Wellington band Hobnail is celebrating 25 years of making music with an album called, Boots and All.
The LP spanning the band’s first quarter of a century is out this week and the band is set to tour the country in July.
The first two songs, Westbound Train and Every Single Day are led by Rob Joass in his country tinged style featuring clean acoustic guitars, and a violin taking the melodic lead. Fittingly both are journeying songs.
Third track in Deeper Well is driven by legendary drummer of The Chills, Verlaines and more; Caroline Easther. Driven from the outset quite literally as it opens with her pounding on her floor tom (or a very low rack tom). Her voice is clear as a bell and floats across a well-manicured sea of overdriven guitars.
Elbow (The Driving Song) is, as the title suggests, another travelling song. The central image painted is of the author driving “midnight on the Desert Road” with his elbow out the window, as “life goes on”.
Caroline Easther retakes the lead on All Through The Town, it’s a wonderful tale of a lover rejected for another. The protagonist clearly still loves the person who’s moved on to another woman. It’s a classic theme, well composed about being an uncomposed mess after being left for someone else.

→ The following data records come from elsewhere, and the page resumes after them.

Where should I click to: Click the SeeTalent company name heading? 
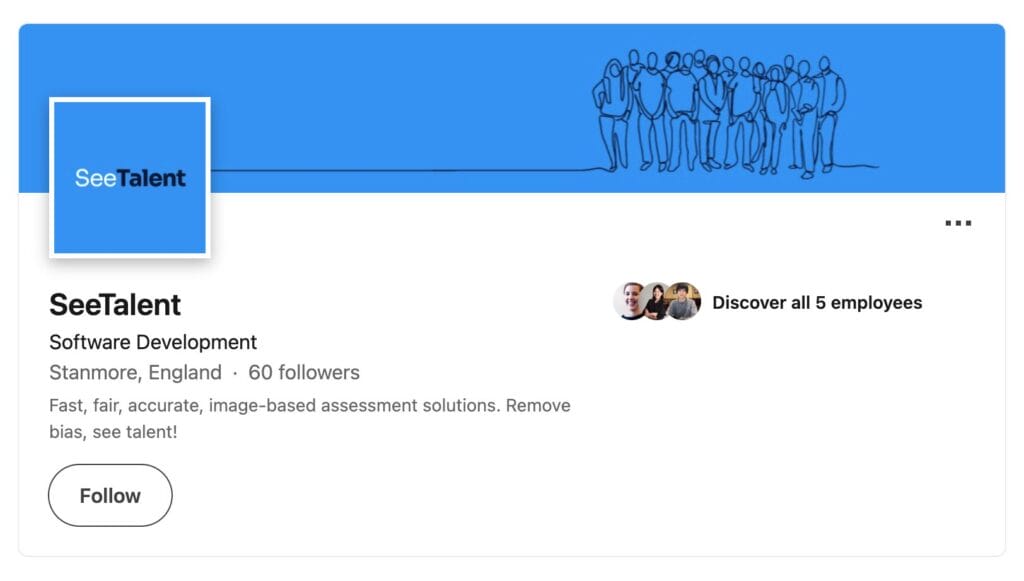pyautogui.click(x=115, y=304)
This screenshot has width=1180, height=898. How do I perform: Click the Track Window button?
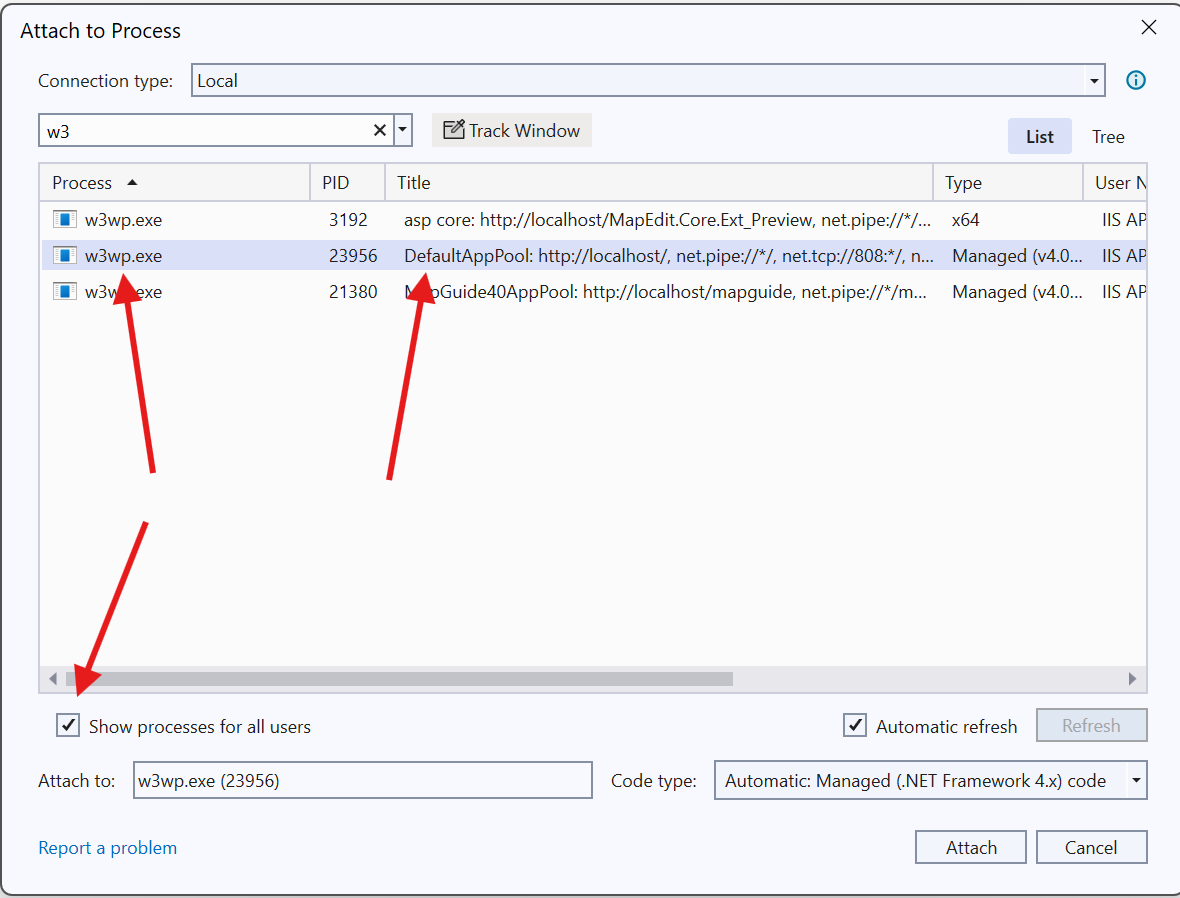pos(512,130)
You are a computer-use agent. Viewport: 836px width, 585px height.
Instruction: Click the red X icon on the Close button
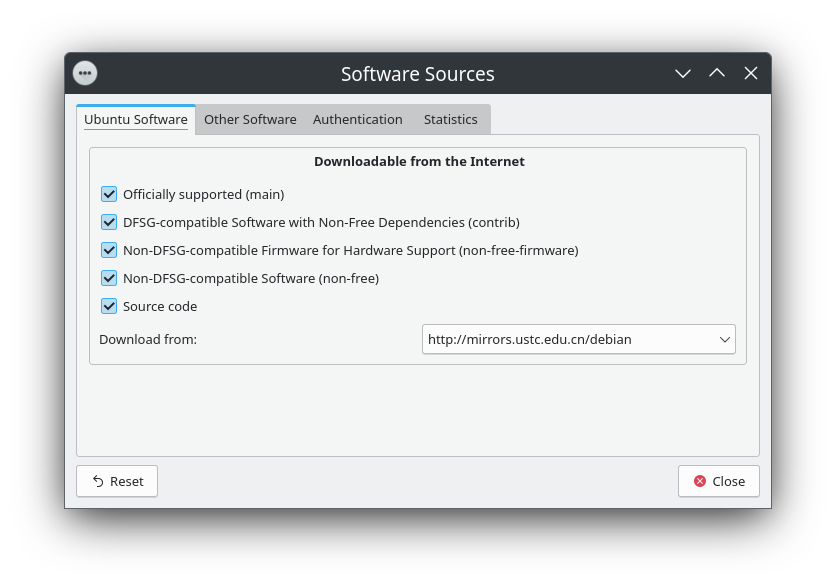click(700, 481)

Another song each from Joass and Easther, before Rob Joass slows the pace to ballad tempo with Blue Sky Song, which sounds like a typical early winter’s day in Otago, or Wellington. It’s a really nice change of pace.
The band’s sound is every-so-slightly alt country. More emphasis on the country than the alt. Think more The Warratahs than The Renderers.
Maria’s Last Words has a wonderful Irish jig feel, and it tells a tale of a couple for whom drinking the weekend away was the done thing, until one of them has had enough. Musically it brings hem tempo back up.
Celebrating the band’s first 25 years is always going to be a comprehensive task, with 18 songs on the reviewer’s private Spotify playlist
If it gets released on vinyl I’m pretty sure it’ll be a double LP, and a great artefact to mark time on the band’s career to date.
From humble beginnings in Wellington bars Hobnail have gone on to release 7 albums, and tour extensively playing clubs, venues and festivals throughout New Zealand.
Their album Fortune Horses was a finalist for Best Folk Album at the New Zealand Music Awards. Songs Dead in the Water and Baggage were both nominated for Best Country Song, while their 2015 album String Things was generally regarded as the best of their career. They have just released their 7th Album Blue Sky Songs.
Festival favourites with a loyal following, their live performance has been described as “spellbinding”, “captivating”, “incendiary”, “rousing” and “highly spirited and entertaining”.